Following my latest post about the villages of France, I thought I might move northwards, and back through time, to consider the wics of the 7th century North and Baltic sea areas. These settlements, unlike a circulade or a bastide, are not classified by a particular shape or typical layout, but instead are usually recognised by their locations. Situated along sea-coasts or rivers, they served as nodes along the trade routes between England and Russia (more about which here,) a fact highlighted by the coins, pottery, and other goods found in their vicinity by archaeologists.
Typically, a wic (an Anglo-Saxon word) would have no church or high status residence, hinting that they were almost entirely oriented towards trade. This is emphasised by the way in wics were usually twinned with other settlements, the famous example being the partnership between Lundenwic and Lundenburgh –that is, London-port and London-town. Other wics include Hamwic (modern Southampton), Dorestad, Riba, Birka, and Quentovic, although those in modern-day England are usually larger.
These factors–the wealth of emporia and their proximity to high-status local settlements–suggests that they may have been deliberately established to bring trade under the control of rulers, probably for tax purposes. Charter material from the 9th century kingdom of Mercia (the English midlands) supports the idea of royal influence over trade, as does the location of mints within the wics.

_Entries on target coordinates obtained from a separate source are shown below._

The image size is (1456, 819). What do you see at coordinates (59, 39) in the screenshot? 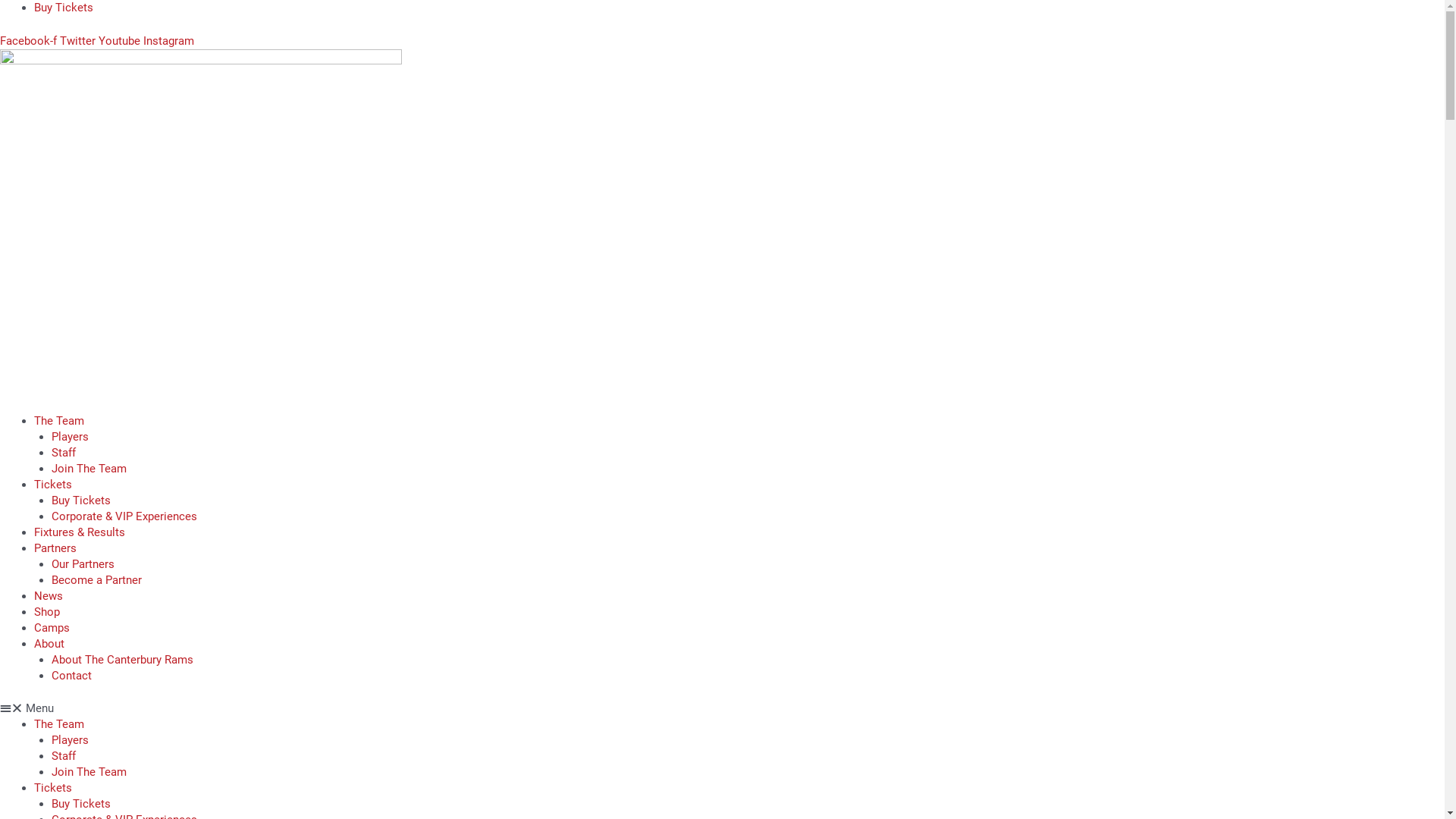
I see `'Twitter'` at bounding box center [59, 39].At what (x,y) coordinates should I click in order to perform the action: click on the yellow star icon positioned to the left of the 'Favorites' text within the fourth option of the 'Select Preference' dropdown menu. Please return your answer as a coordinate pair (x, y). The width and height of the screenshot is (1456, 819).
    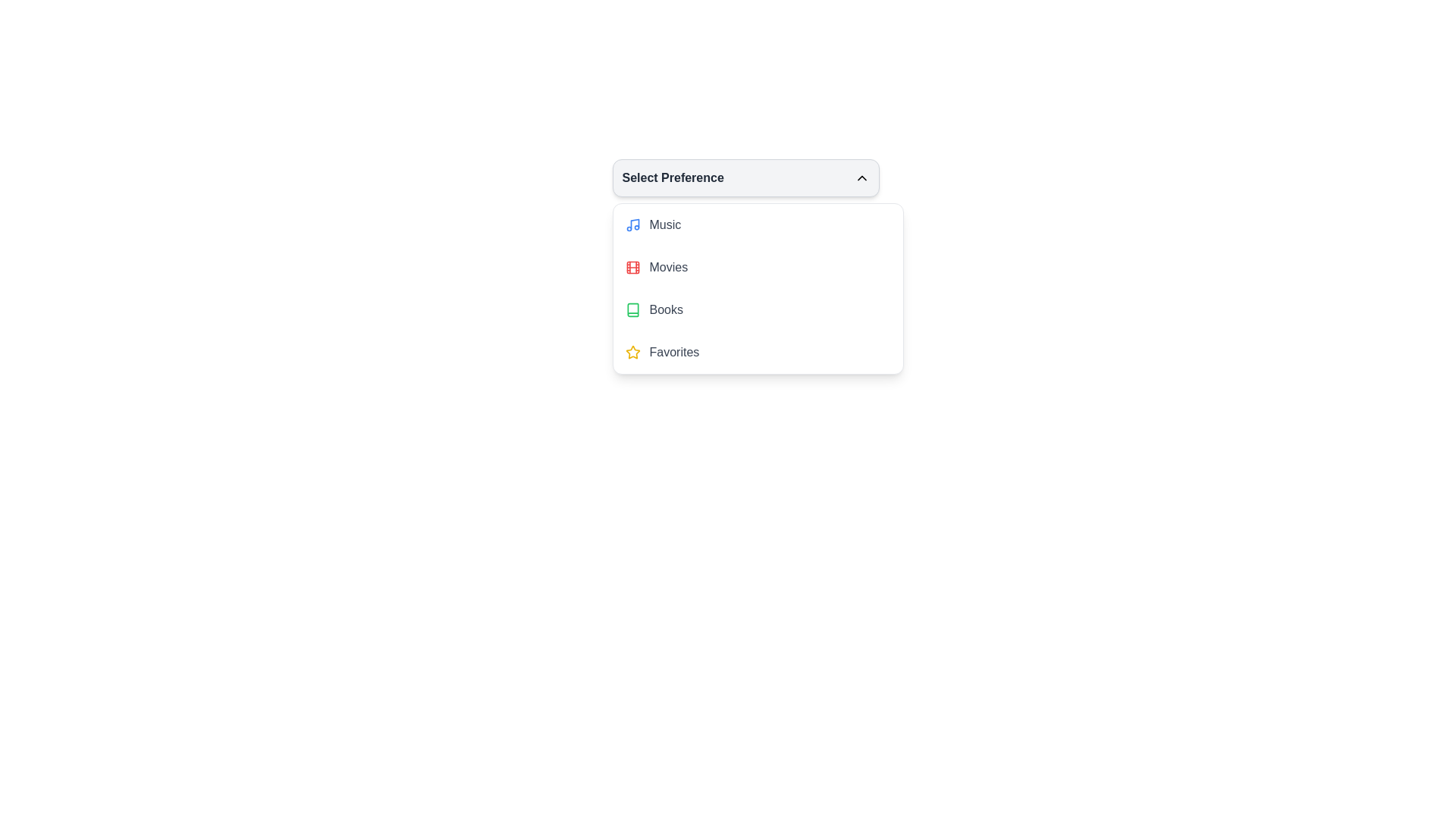
    Looking at the image, I should click on (632, 353).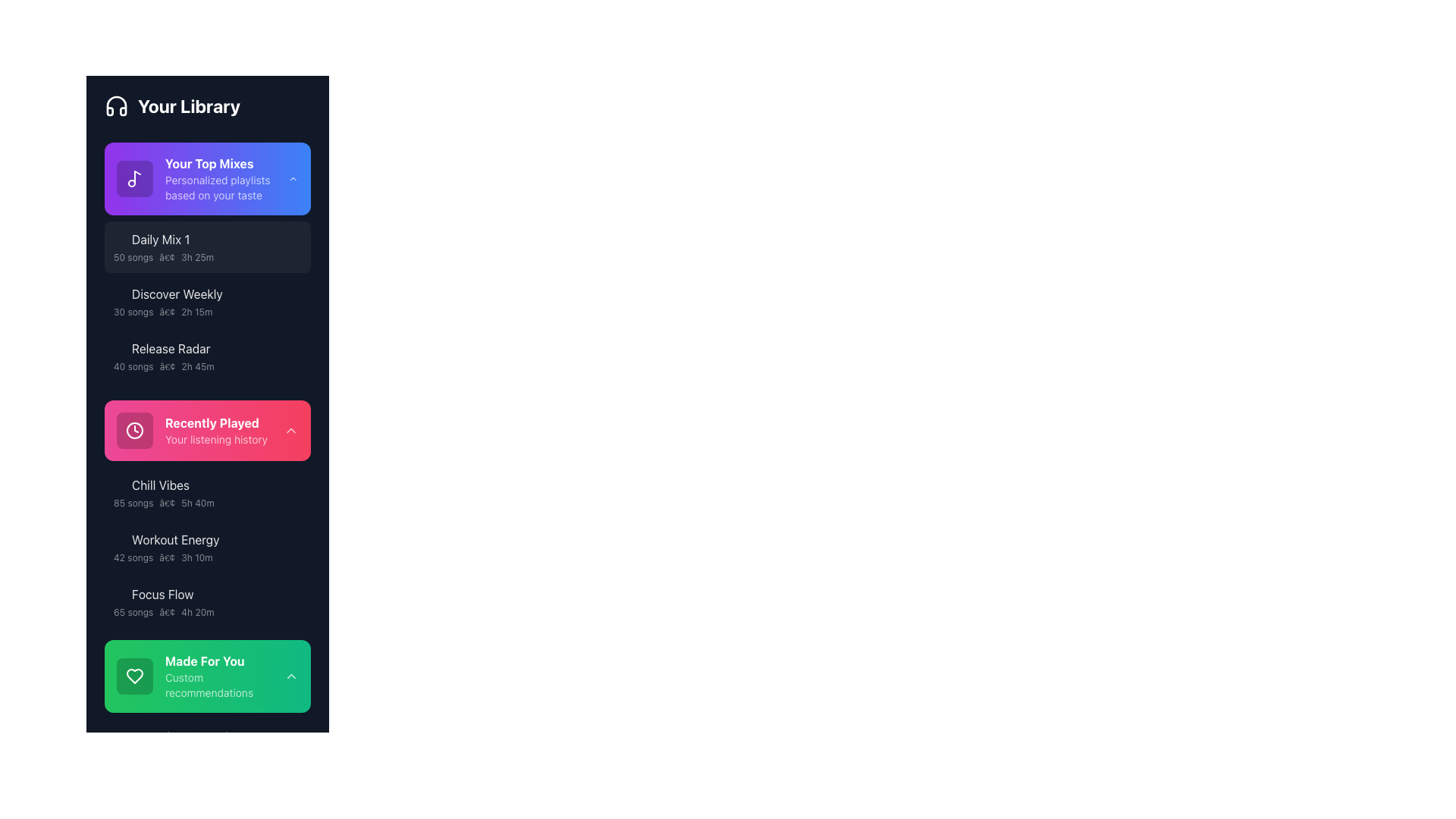 The image size is (1456, 819). Describe the element at coordinates (119, 539) in the screenshot. I see `the small triangular play icon located in the 'Workout Energy' section for accessibility navigation` at that location.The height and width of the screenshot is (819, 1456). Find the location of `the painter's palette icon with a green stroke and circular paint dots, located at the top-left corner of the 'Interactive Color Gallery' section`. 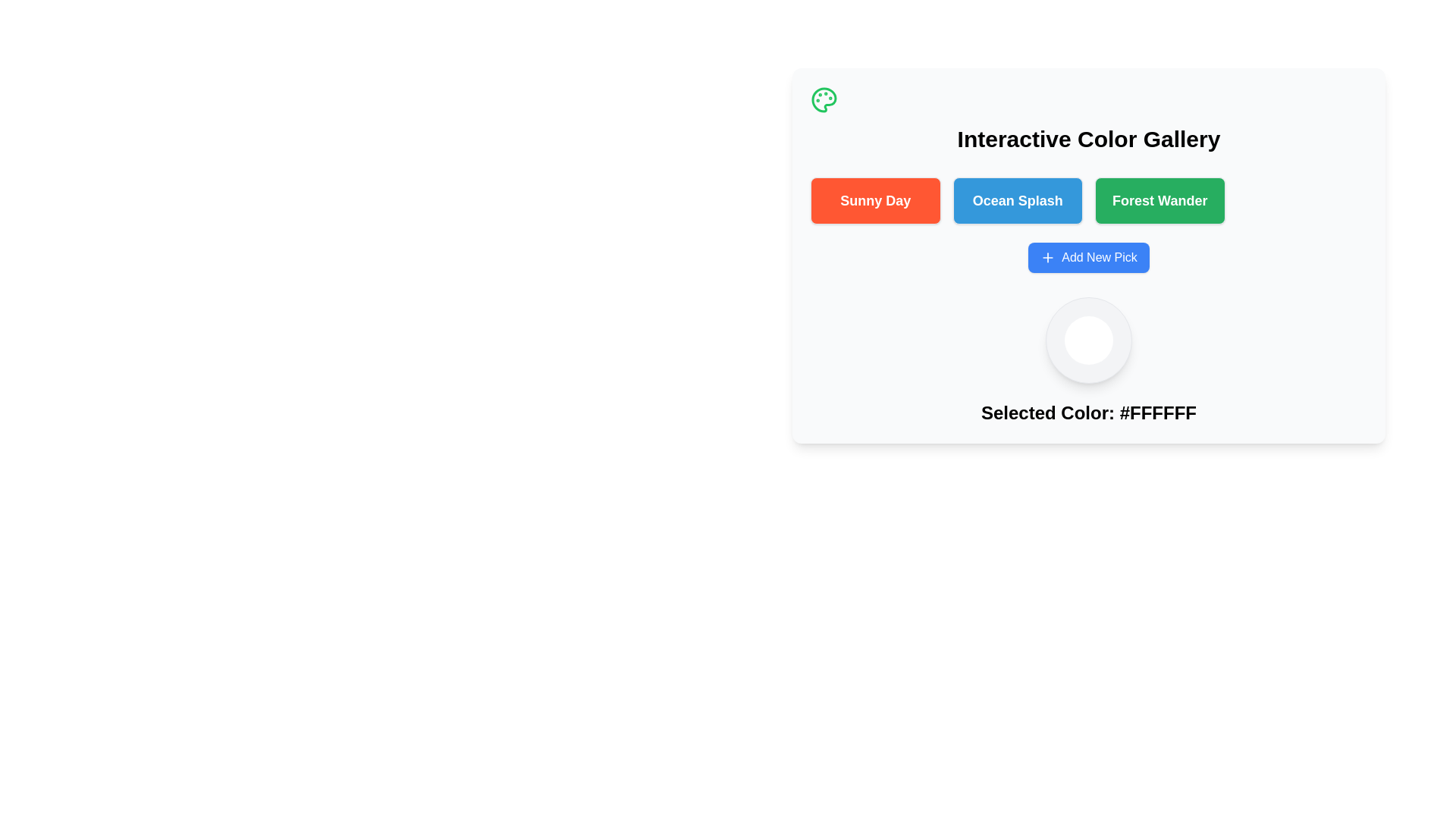

the painter's palette icon with a green stroke and circular paint dots, located at the top-left corner of the 'Interactive Color Gallery' section is located at coordinates (823, 99).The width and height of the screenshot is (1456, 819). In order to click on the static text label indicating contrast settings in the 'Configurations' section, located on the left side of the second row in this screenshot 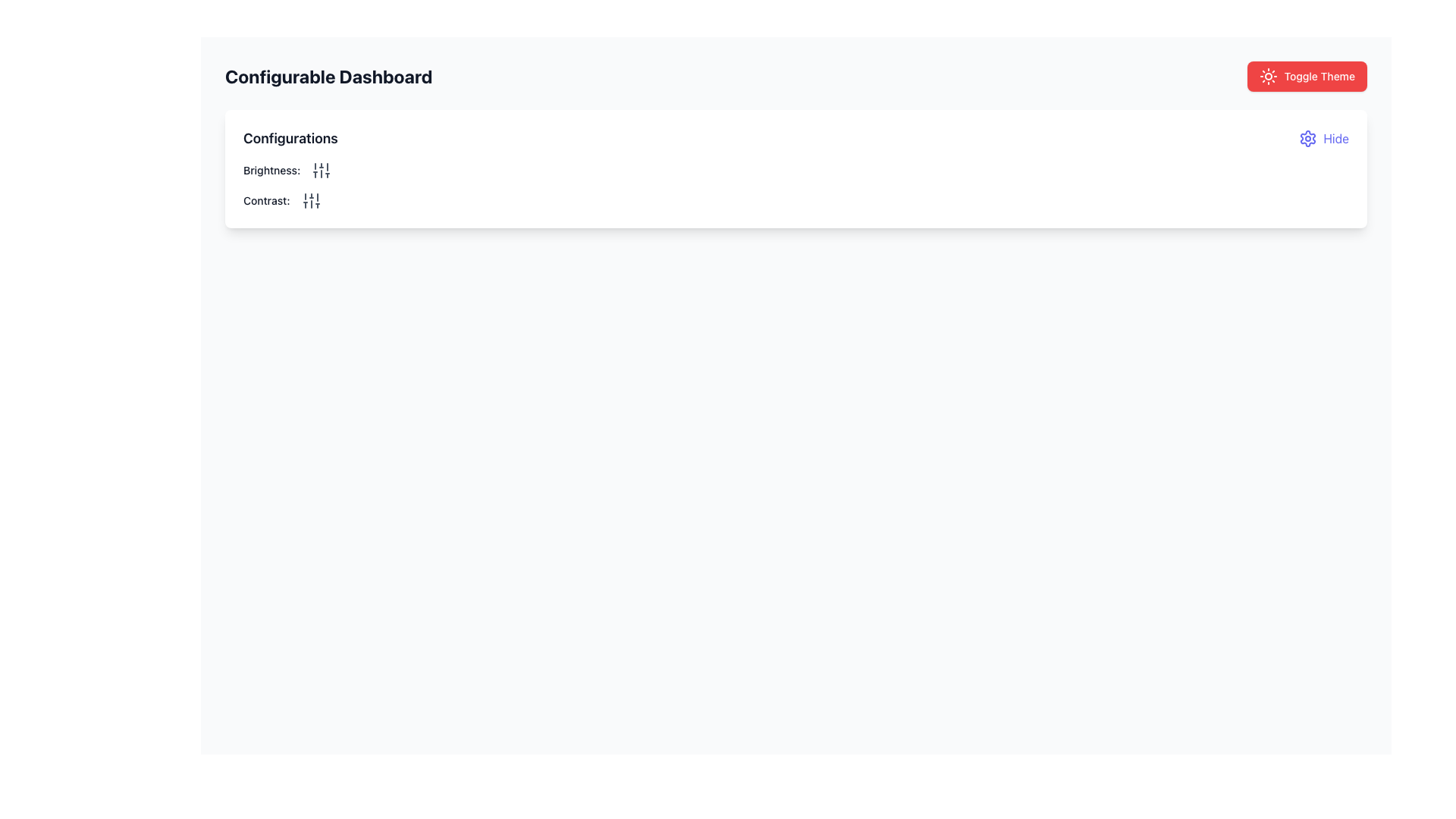, I will do `click(266, 200)`.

This prosperity had it’s drawbacks, however. Located outside the walls of nearby settlements and within easy striking distance of the sea, the emporia were vulnerable to attack, particularly as the Viking threat intensified during the 8th and 9th centuries. The Annals of St-Bertin record, for example, that Dorestad had been the target of Viking attention repeatedly, in 850, 857, and 863. In this last year, the Annals write,
‘…Danes sailed up the Rhine towards Cologne, after sacking the emporium called Dorestad and also a fairly large villa at which the Frisians had taken refuge, and after slaying many Frisian traders and taking captive large numbers of people….’ (p.104)
Such attacks were also undertaken at English sites, and probably contributed to the decline of wics in the 9th century. In the face of such dangers, traders preferred to move within the walls, bringing new prosperity to the burghs (enclosed settlements) in England while depriving the emporia of their specialised function. In England in particular, society was changing. Viking attack had crippled the Anglo-Saxon kingdoms of Mercia, Northumbria, and East Anglia, and sorely tested the kingdom of Wessex.
In their wake, the Wessex kings (among them Alfred ‘the Great’) built fortified towns and spread their influence, laying the foundations of the England conquered by William, Duke of Normandy in 1066.
In the North and Baltic seas, the collapse of the Carolingian Empire and the establishment of newer, fortified trading cities likewise spelled the end of the emporia.
The Annals of St-Bertin, trans. Janet L. Nelson (Manchester, 1991).
Reynolds, Andrew, ‘Review Article: On farmers, traders and kings: archaeological reflections of social complexity in early mediaeval north-western Europe,’ Early Medieval Europe vol. 13.1 (2005).